# Django 4.1 Contributors

Skip to: [Scope](#scope), [Assumptions](#assumptions), [Data Gathering](#data-gathering), [Analysis](#analysis).

---

Who contributed to Django 4.1?

This answer should be easy to get, surely, because Django is hosted on GitHub. 

Well, yes, but more goes into a release of Django than just GitHub. There's also the separate ticketing system, Trac, and translations from Transifex, just to name two of the major systems involved. 

`django/django` also uses an interesting way of cutting releases, as described in [Carlton's notes](https://noumenal.es/posts/what-is-django-4/zj2/) from when he tried to answer this question. 

To get a more complete view of the information, we need to get data from a few systems. 

To start: which version do we want to get the information for? In this case, 4.1. 

Noting of course that this data may still be in flux as this is still the current minor version, and will still have data changes until it is EOL'd some time in 2023 or there abouts. 

There's also the information just in the comments themselves: 

* The author and the committer (not always the same person)
* The Trac issue (often in the comment message itself)
* Any manual thanks (often in the case of security fixes) as part of the message
* Any discussions in attached pull requests. 

And from there, the Trac data, particularly the discussions in the ticket itself.
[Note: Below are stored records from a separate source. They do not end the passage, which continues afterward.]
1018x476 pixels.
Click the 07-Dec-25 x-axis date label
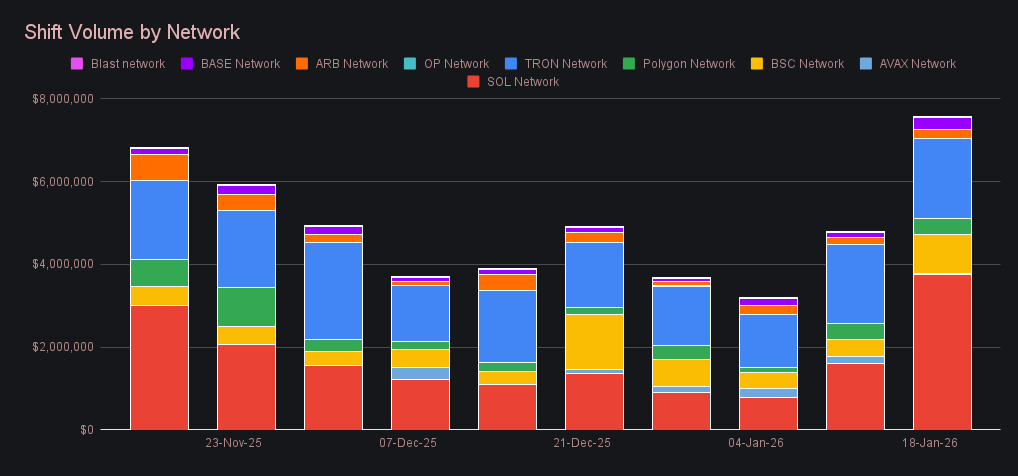coord(408,442)
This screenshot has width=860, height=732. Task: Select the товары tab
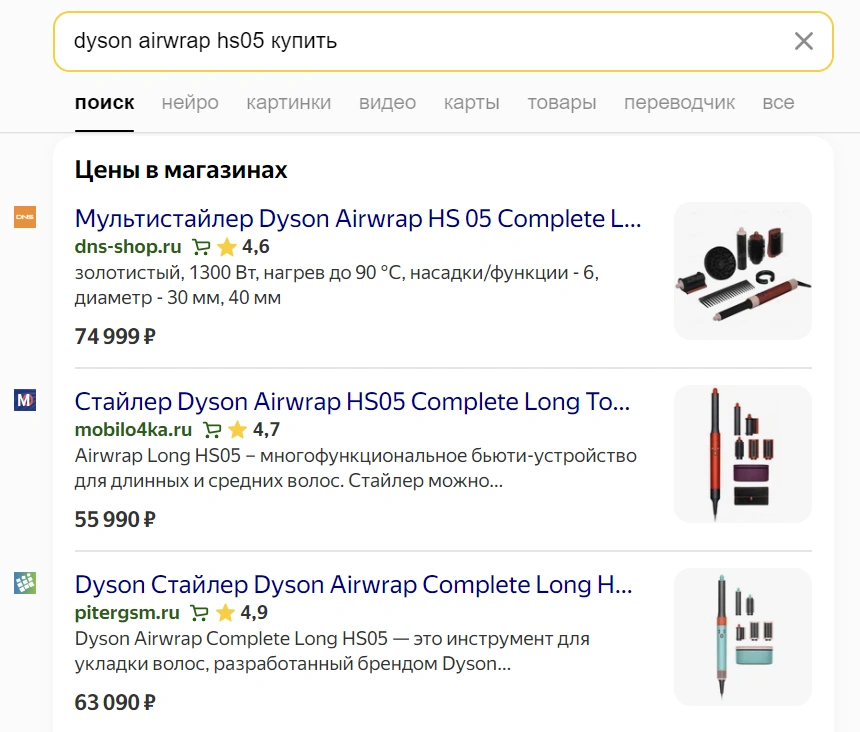[x=561, y=102]

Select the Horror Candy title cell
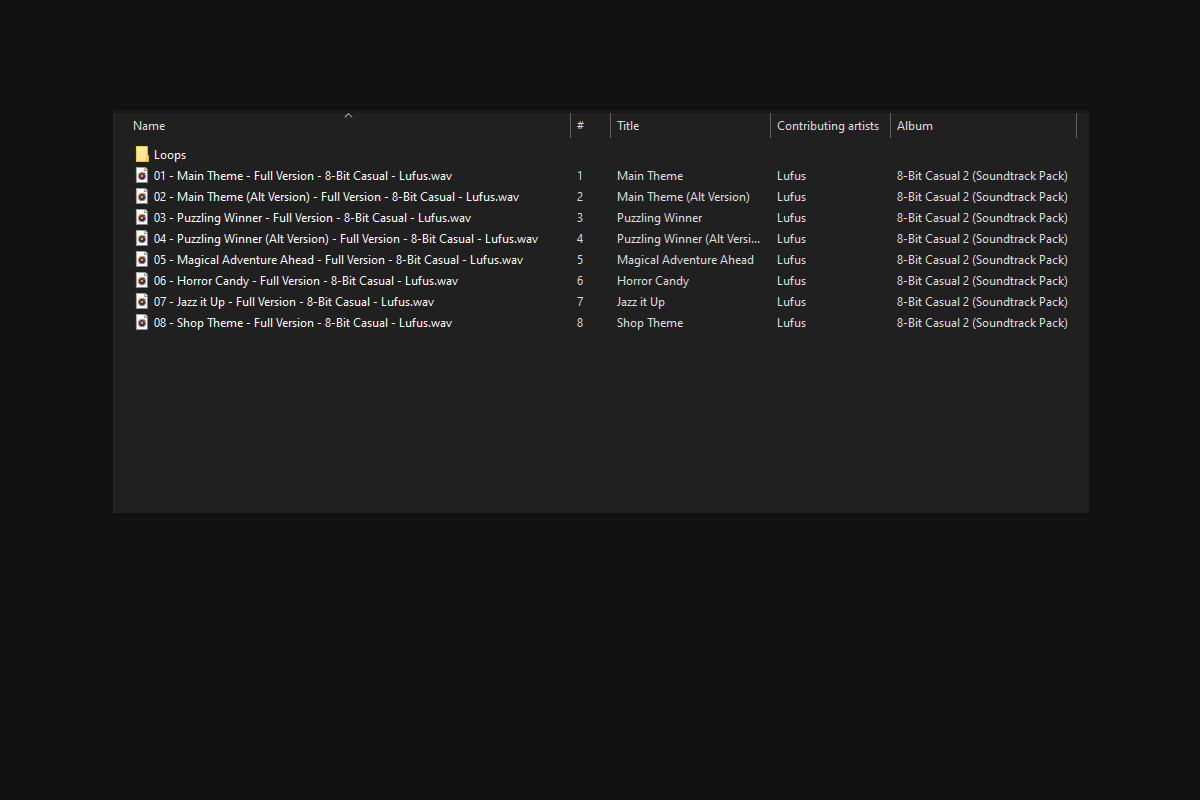[652, 281]
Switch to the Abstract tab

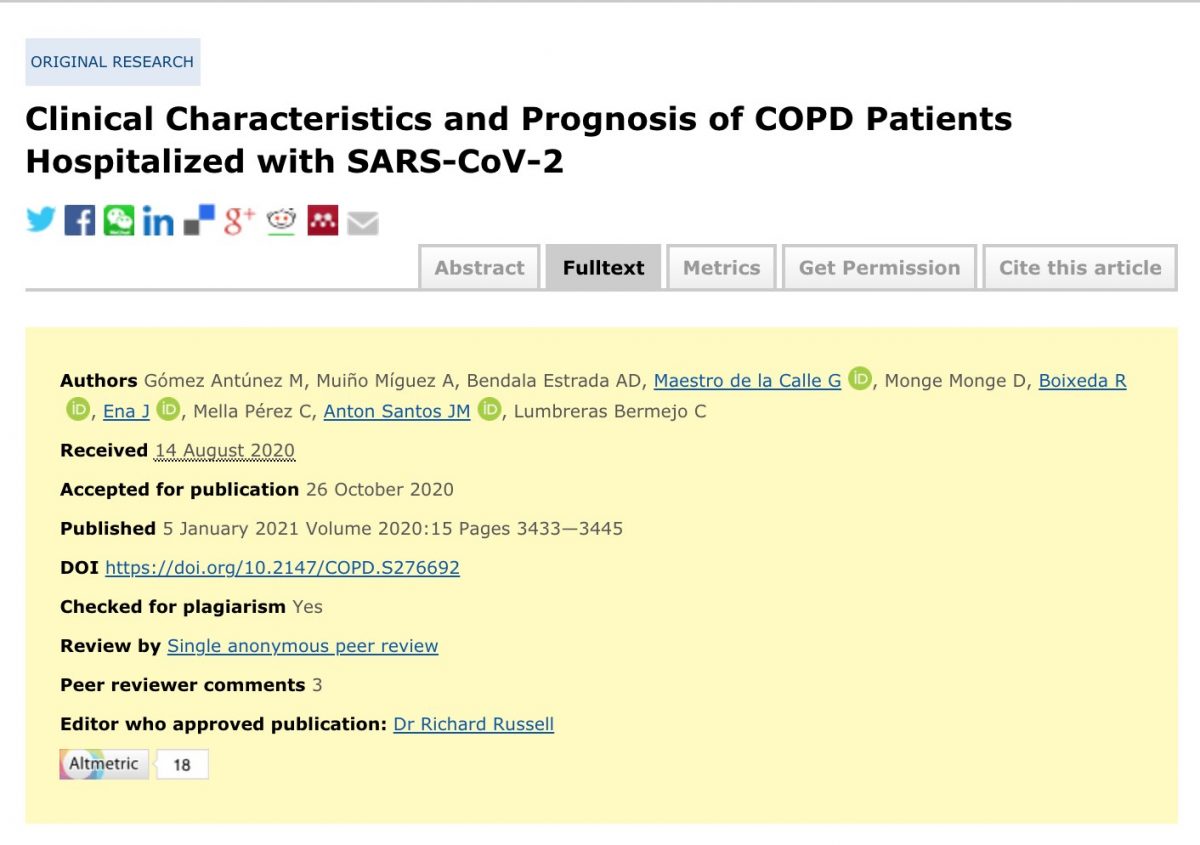tap(479, 268)
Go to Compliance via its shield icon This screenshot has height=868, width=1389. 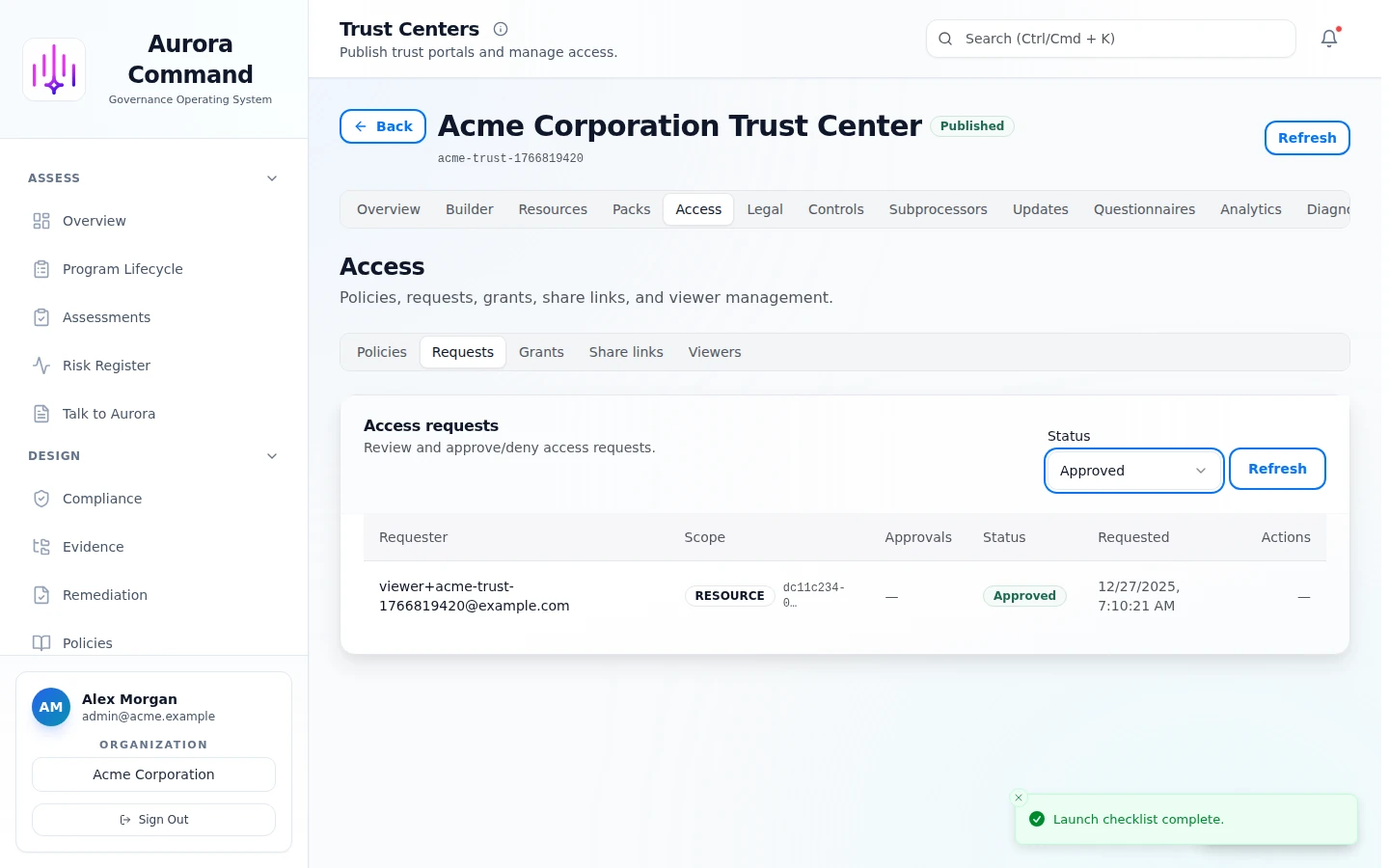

But here, a ticket may have been opened longer than the release window, so why don't we initially limit this to comments on the ticket since the release was branched off. 

And also adding the same sort of data about commits in the branch from `django/django-docs-translations`, where the contributors are in the commit itself. 

---


## Defining Scope  <a class="anchor" id="scope"></a>

Before we can start analysing, we need to gather the data. 

Based on the original blog post, we first need to determine the start and stop commit range for the branch in question. 

To do that, let's get setup: 

 * Clone a local copy of the django repo,

In [16]:
!git clone https://github.com/django/django django-codebase

Cloning into 'django-codebase'...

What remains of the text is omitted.